In particular, I talked to dozens of people from Minnesota who said the state was gorgeous during warmer months, but could be a bit of a tundra during the coldest months. Many said they enjoyed where they lived, but would love to have the financial means to pursue extended travel during these coldest months.
This trend kept popping up in conversations. Most people had no desire to travel full-time. They liked having a home base. They liked being a member of a community. They enjoyed living near friends and family.
Just as meaningful work plays an important role in leading a good life, having strong social connections also plays a crucial role. And digital nomadism (traveling full-time) can make it challenging to form lasting social connections.
I share this sentiment. I love the idea of traveling for a few months each year, but I also want to be close to my friends and family. Maintaining a “home base” city and traveling for a few months each year seems to be the perfect hybrid approach to getting the benefits of both travel and community.
Learn as You Go
In regards to creating blogs, podcasts, books, or small businesses, most people said they learn as they go. They don’t have a grand plan mapped out, they just work on their passion project a little bit each day and see where it takes them.

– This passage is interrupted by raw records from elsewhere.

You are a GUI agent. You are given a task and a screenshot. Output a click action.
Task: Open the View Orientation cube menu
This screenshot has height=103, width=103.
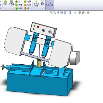65,13
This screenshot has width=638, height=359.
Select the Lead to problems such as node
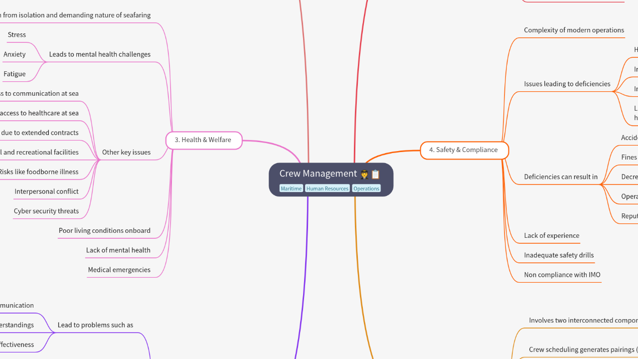95,325
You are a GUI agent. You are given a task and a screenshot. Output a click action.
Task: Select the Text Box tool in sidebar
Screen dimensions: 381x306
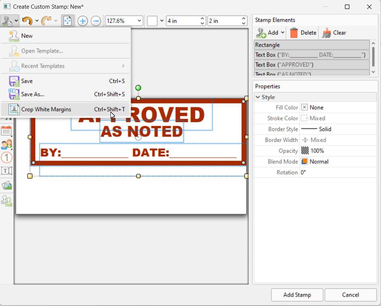pos(7,171)
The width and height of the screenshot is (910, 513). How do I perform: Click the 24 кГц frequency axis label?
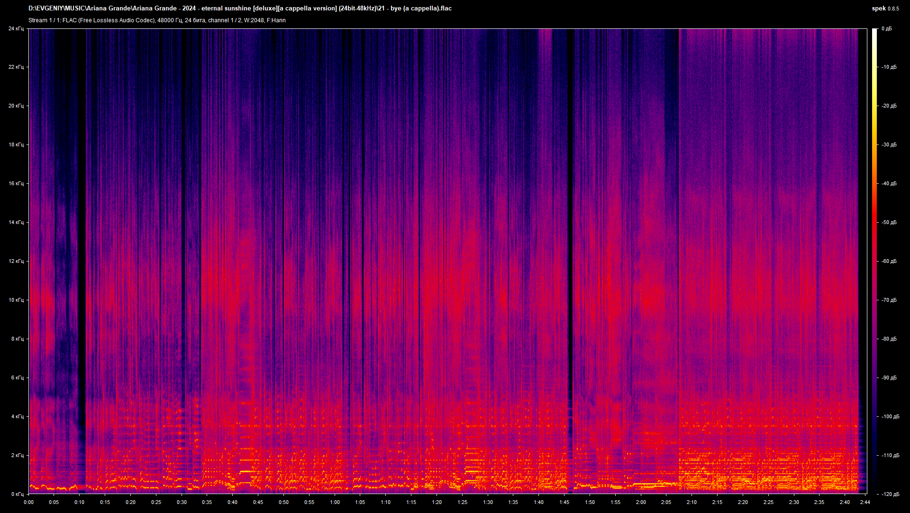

On one of my favorite podcasts, How I Built This, Guy Raz interviews people who have successfully built multi-million or billion dollar businesses. A trend I have noticed in these interviews is that most of the entrepreneurs never had plans to build a massive business. They were simply solving a problem they faced in everyday life. They were scratching their own itch, pursuing their own curiosity. Over time, they picked up small wins here and there, and eventually a tiny business grew into a behemoth.
I noticed this same trend among a few people I talked to at FinCon who had built successful brands and were earning a full-time income online. Nearly all of them started writing or podcasting in a niche they found interesting. Over time, it grew into something much larger than they could have predicted and they simply picked up the necessary skills over time to grow their brand.

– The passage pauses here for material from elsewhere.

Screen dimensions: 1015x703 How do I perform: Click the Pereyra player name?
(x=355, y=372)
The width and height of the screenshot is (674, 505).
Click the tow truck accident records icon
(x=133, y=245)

I think this mentality can be applied to any new endeavor. You don’t need a grand vision ahead of time. You don’t have to see the finish line (often there is none) when you start, you simply need to get started, follow your curiosity, and be a voracious learner as you go. Everyone you look up to who is successful was once in your position.
Creation is Contagious
Being around so many people who were creating amazing things made me want to create even more. This made me realize that creation is contagious and that I want to surround myself with people who are creators in my everyday life.
I met people who were working on e-books, financial apps, websites, podcasts, and a host of other cool things. The more I hung out with these people, the more I felt the desire to create. And although I know very few people in my everyday life who are creators, I plan on surrounding myself with fellow creators via the internet.